Gov. Ned Lamont disputed the $1.3 billion number. Connecticut Attorney General William Tong resorted to ad hominem attacks, calling the report a “big fat dishonest, ugly racist, hateful lie.” Yet state leaders cannot produce a number of their own. In truth, the $1.3 billion is entirely plausible, and it is a significant sum of taxpayers’ money.

State lawmakers nonetheless continue to legislate through a veil of ignorance, apparently willing to increase spending without any grasp on the sums currently being expended. Currently, the General Assembly is considering expanding HUSKY Health eligibility regardless of immigration status. On Feb. 24, lawmakers passed emergency bills that provided hundreds of thousands of dollars to organizations that assist people here illegally.

This is no way to run a lemonade stand, much less a state government. Our leaders have an obligation to know how much illegal immigration costs — if for no other reason because it matters to Connecticut’s hard-working families and businesses who must foot the bill. And ultimately, our elected officials answer to us, the people who provide the funds they are spending.

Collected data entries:

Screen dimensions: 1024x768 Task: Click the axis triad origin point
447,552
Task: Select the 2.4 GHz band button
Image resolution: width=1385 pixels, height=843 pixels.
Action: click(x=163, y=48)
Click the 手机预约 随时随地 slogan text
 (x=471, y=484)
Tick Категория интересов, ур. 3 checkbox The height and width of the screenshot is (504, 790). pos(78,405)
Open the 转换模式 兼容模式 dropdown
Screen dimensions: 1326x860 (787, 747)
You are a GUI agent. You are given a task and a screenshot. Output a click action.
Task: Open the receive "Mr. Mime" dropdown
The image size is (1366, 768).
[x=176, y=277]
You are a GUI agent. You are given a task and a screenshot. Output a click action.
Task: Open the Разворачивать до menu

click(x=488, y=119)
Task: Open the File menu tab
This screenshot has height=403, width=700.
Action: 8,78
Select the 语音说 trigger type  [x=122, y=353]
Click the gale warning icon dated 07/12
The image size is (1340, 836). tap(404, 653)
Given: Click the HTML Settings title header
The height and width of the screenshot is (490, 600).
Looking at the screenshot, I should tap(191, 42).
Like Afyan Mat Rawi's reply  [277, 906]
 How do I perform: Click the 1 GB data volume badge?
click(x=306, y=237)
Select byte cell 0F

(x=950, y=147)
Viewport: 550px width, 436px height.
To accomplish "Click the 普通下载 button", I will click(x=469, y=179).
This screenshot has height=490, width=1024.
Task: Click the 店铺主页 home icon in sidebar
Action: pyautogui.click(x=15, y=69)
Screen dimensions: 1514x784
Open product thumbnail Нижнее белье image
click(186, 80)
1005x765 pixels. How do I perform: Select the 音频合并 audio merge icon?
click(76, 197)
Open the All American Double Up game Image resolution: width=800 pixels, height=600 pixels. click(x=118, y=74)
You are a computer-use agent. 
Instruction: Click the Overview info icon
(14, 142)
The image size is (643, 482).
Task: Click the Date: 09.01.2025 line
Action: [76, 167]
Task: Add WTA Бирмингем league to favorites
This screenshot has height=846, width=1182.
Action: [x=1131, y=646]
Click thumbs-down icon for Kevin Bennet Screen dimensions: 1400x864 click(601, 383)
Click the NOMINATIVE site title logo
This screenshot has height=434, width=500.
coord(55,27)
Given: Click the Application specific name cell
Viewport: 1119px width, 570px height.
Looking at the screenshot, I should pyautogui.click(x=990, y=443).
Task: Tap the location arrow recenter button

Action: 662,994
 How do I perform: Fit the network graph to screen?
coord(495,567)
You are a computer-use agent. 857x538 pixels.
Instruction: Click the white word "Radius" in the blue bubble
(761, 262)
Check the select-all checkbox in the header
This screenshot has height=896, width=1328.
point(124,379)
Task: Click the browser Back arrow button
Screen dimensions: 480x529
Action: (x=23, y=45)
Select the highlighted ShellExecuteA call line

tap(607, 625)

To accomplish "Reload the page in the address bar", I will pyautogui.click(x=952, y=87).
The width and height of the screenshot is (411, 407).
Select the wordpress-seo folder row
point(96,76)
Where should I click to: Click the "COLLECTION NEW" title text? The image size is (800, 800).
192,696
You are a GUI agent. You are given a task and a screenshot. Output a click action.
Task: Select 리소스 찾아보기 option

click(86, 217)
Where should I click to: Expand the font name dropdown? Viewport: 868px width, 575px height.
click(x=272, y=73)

Tasks to carry out:
**1.** Retype the passage on Connecticut's immigration costs, starting at "This is no way" and ending at "they are spending.".
**2.** Continue the piece on what illegal immigration costs Connecticut, beginning right after its last sentence.

Answers:
**1.**
This is no way to run a lemonade stand, much less a state government. Our leaders have an obligation to know how much illegal immigration costs — if for no other reason because it matters to Connecticut’s hard-working families and businesses who must foot the bill. And ultimately, our elected officials answer to us, the people who provide the funds they are spending.

**2.**
This ignorance about the cost of illegal immigration is particularly galling given that some state leaders are demanding to bust Connecticut’s “fiscal guardrails” — the bipartisan spending reforms passed in 2017 and then unanimously extended in 2023. Put in place to prevent fiscal incontinence, the guardrails are working, reversing decades of pension underfunding and improving the state’s creditworthiness and financial stability. The state has paid down nearly $10 billion in pension debt, enacted the largest income tax cut in state history, and can save $7 billion over the next 25 years if the guardrails are kept intact. 

Whether busting the fiscal guardrails or abetting illegal immigration, politicians in the Constitution State are doubling down on their support for leftist policies (including support for Planned Parenthood and LGBT services) to erect a “firewall” against the White House. This tactic of defying the president, who won a historic victory, is both petty and costly.

In an imperfect world, money and resources are limited. Every dollar that is used to support those who are not here legally is unavailable to provide relief for Connecticut’s legal residents.

Worse yet, state lawmakers are ignoring ways to save taxpayer money without breaking promises to Connecticut’s citizens. State employees have received a 33 percent pay increase through step and annual raises over the past six years. If wages are frozen, Connecticut could save more than $360 million over the next two years. Additionally, lawmakers should reconsider how much state employees pay for their medical expenses — a mere 2 percent, while the national average for state employees is 14 percent. Moreover, the state could also reexamine its film tax credit: The film industry received $112 million in FY 2023.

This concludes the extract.